Known as the “FinCEN Files” because the banks’ reports were filed with the U.S. Treasury Department’s Financial Crimes Enforcement Network (FinCEN), this cache was brought to light by a group of international journalists. There were more than 2,100 suspicious activity reports released this way, which referred to more than $2 trillion of transactions occurring from 1999 to 2017, according to The New York Times.
Lenders that filed such reports and then willfully ignored their own concerns include JPMorgan Chase, Bank of America, HSBC and Deutsche Bank. These groups moved funds for the likes of a Taliban-tied company, groups connected to the North Korean regime and the organizer of a sovereign wealth fund fraud in Malaysia.
There’s definitely a Rabbit Hole to be explored about FinCEN and its laborious journey to regulate cryptocurrency activity. But I think the real entry point from this revelation about the world’s foremost financial institutions is through the misappropriated reputation that Bitcoin has for money laundering.
A great place to start on the connections between BTC and money laundering is with this Bitcoin Magazine article from 2013. Bitcoin has long held a reputation for facilitating dubious transactions — thanks to its pseudonymity and privacy protections, BTC was the currency of choice for the world’s most prolific darknet market, Silk Road. Silk Road was such a prominent fixture in the Bitcoin economy that Vitalik Buterin covered the project in a twopart report for Bitcoin Magazine back in 2012.
But the truth is that while Bitcoin is a pretty solid tool for obscuring financial transactions (as Aaron van Wirdum covered in this exploration of Bitcoin privacy technology from 2018), it’s far less capable of protecting privacy than some other cryptocurrencies out there.

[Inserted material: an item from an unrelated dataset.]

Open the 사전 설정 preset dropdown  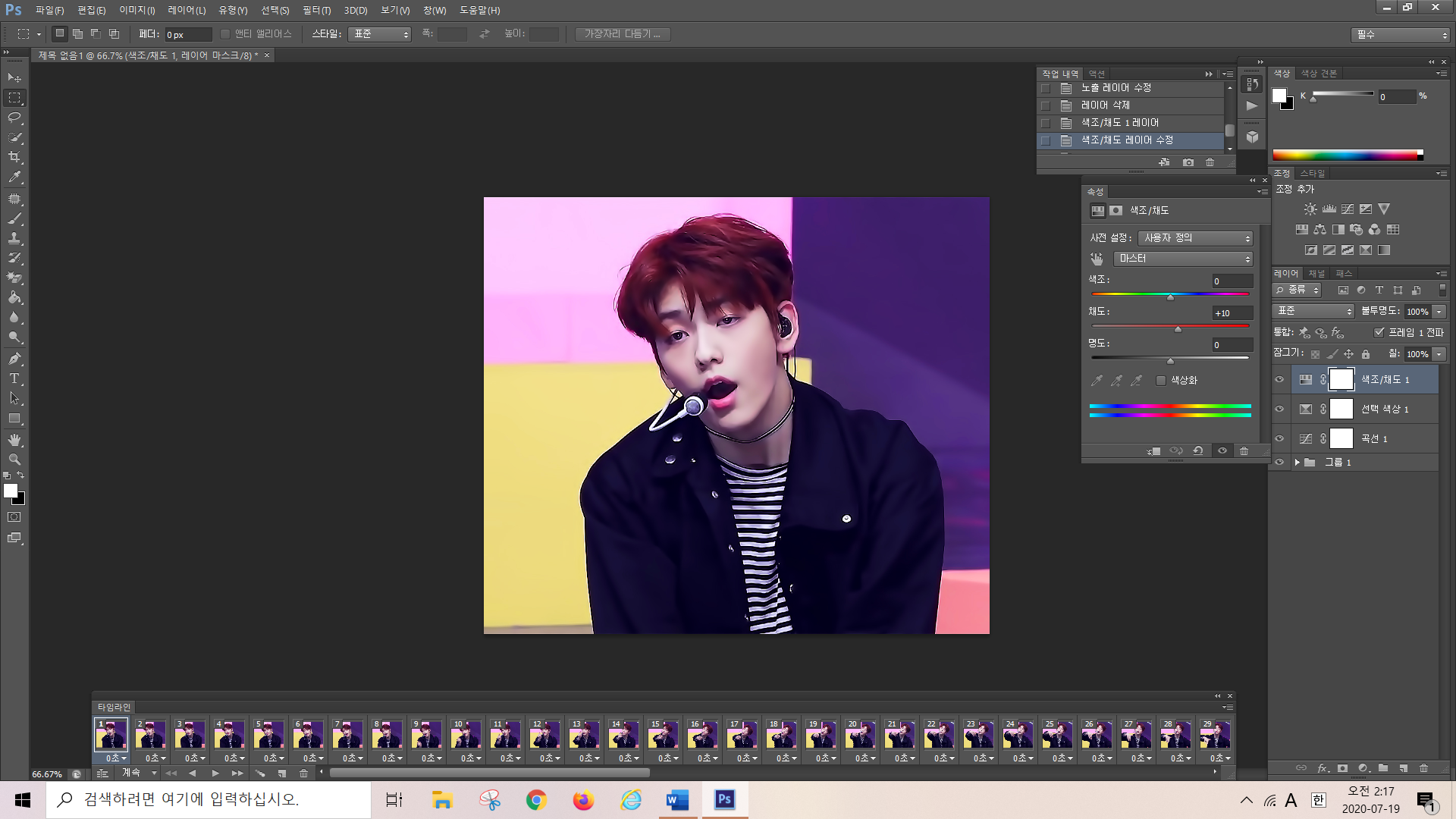[x=1195, y=238]
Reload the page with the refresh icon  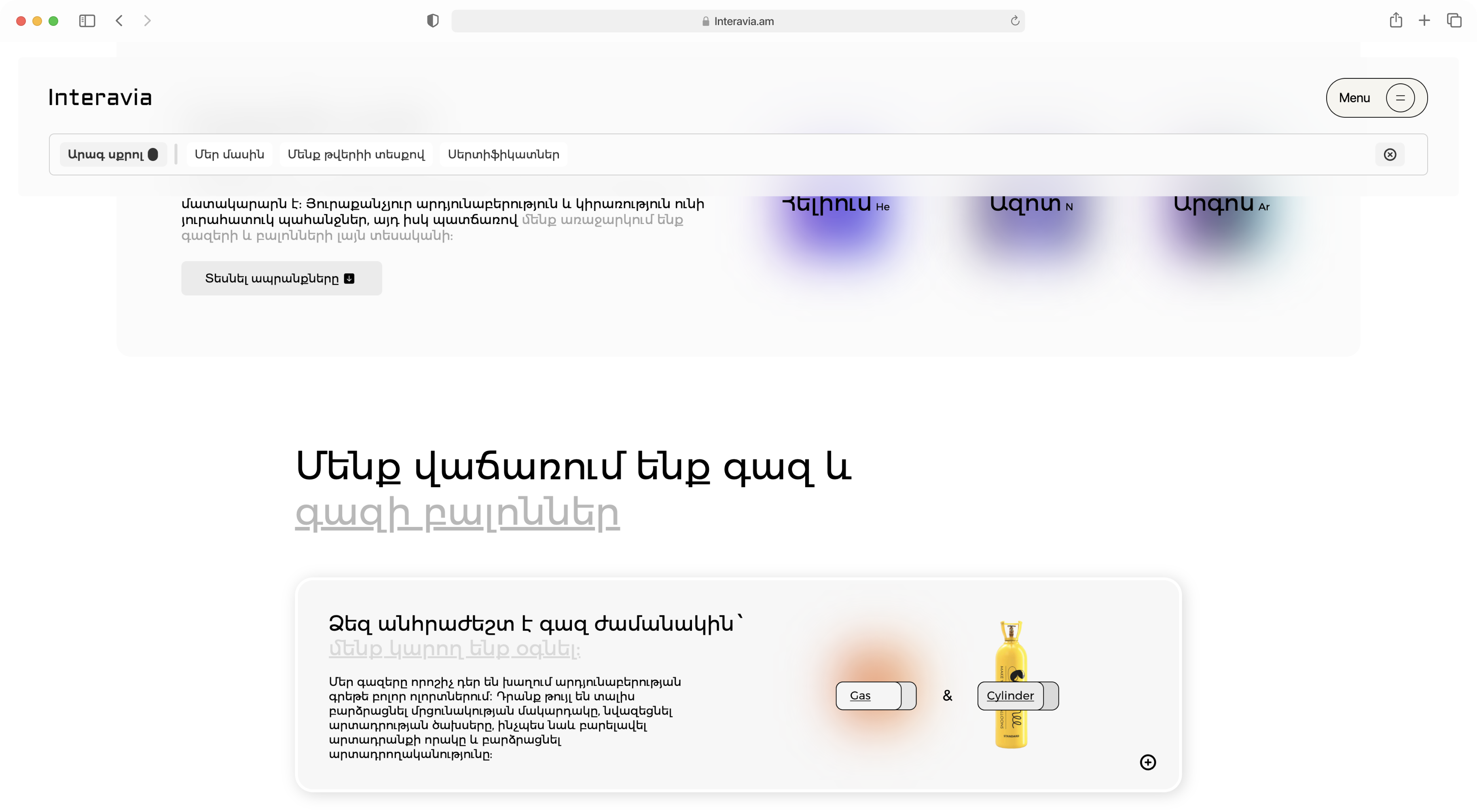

And, as the FinCEN Files have underscored, the world’s premier financial institutions are regularly laundering money as well.
So, even though darknet market activity will probably always remain connected to Bitcoin (as we explained last year), this week’s bombshell report is another reminder that Bitcoin’s use as a tool for criminals is just another myth that might apply better to the world’s legacy systems.